Il Consorzio dei produttori calabresi, con il supporto di Cia-Agricoltori Italiani, ha presentato quest'oggi il disciplinare per il riconoscimento IGP (Indicazione geografica protetta) del peperoncino di Calabria. Una richiesta nata dalla necessità valorizzazione il peperoncino calabrese e competere meglio in un mercato dominato dal suo omologo cinese, di bassa qualità e con minori garanzie igienico-sanitarie. La presentazione è avvenuta all’Accademia del peperoncino di Diamante, nel Cosentino, alla presenza della dirigente del Mipaaf, Roberta Cafiero, dell’assessore regionale all’agricoltura, Gianluca Gallo, e di Fulvia Caligiuri, senatrice membro della commissione Agricoltura.

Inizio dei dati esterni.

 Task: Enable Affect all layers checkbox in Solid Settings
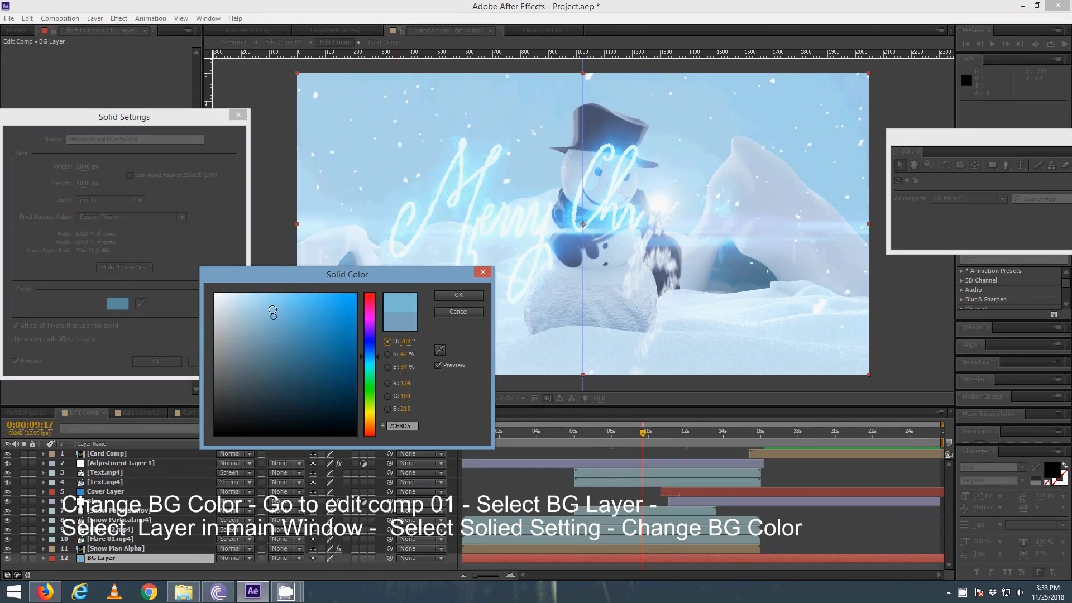16,326
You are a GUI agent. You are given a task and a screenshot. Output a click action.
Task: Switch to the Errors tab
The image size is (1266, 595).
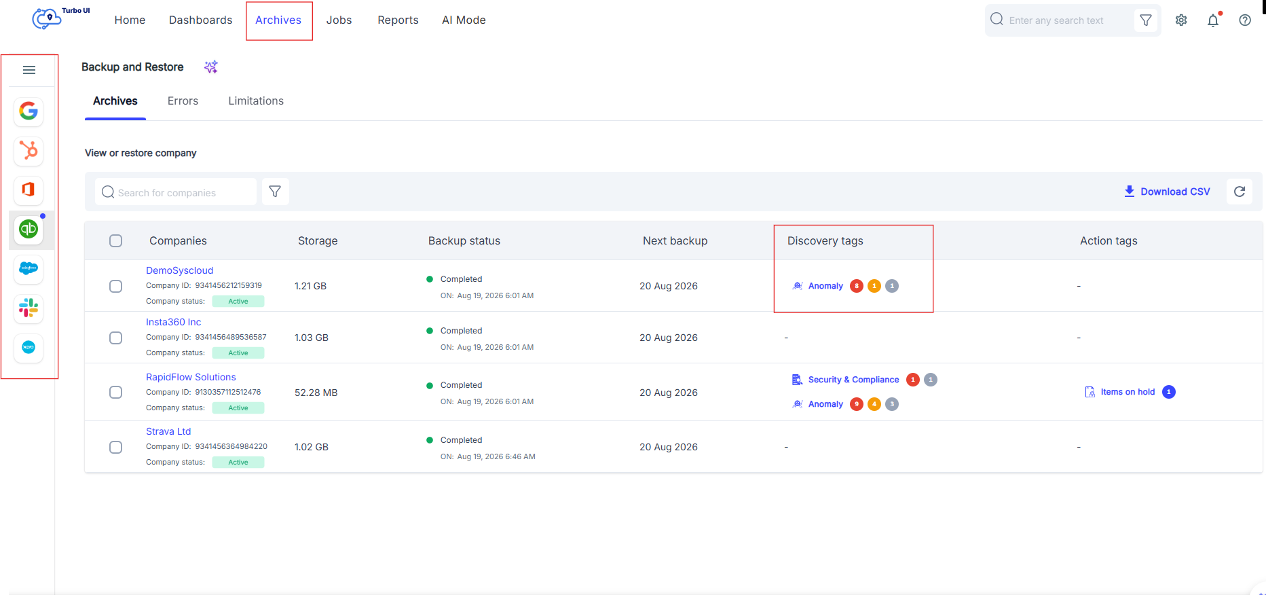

“Il nostro peperoncino – spiega la Cia in una nota - è poco tutelato dal dumping estero. Se ne importano, infatti, più di 2 mila tonnellate (prevalentemente, Cina), dai bassi standard qualitativi e con prezzi assolutamente inferiori rispetto a quelli di mercato, che ne viene stravolto, non permettendo al settore di svilupparsi. La produzione italiana, pur di elevatissima qualità, non è attualmente in grado di soddisfare la domanda nazionale: il nostro Paese non copre più del 20% del suo fabbisogno (400 tonnellate, circa). Il prodotto cinese ha un prezzo di circa 3 euro contro i 15 del costo medio italiano e ciò dipende dai maggiori costi di produzione del peperoncino nazionale, che viene rigorosamente selezionato, raccolto a mano e infine trasformato con l’impiego di tecniche d’avanguardia. L’analogo prodotto cinese è, invece, risultato di tecniche di raccolta e trasformazione molto grossolane”.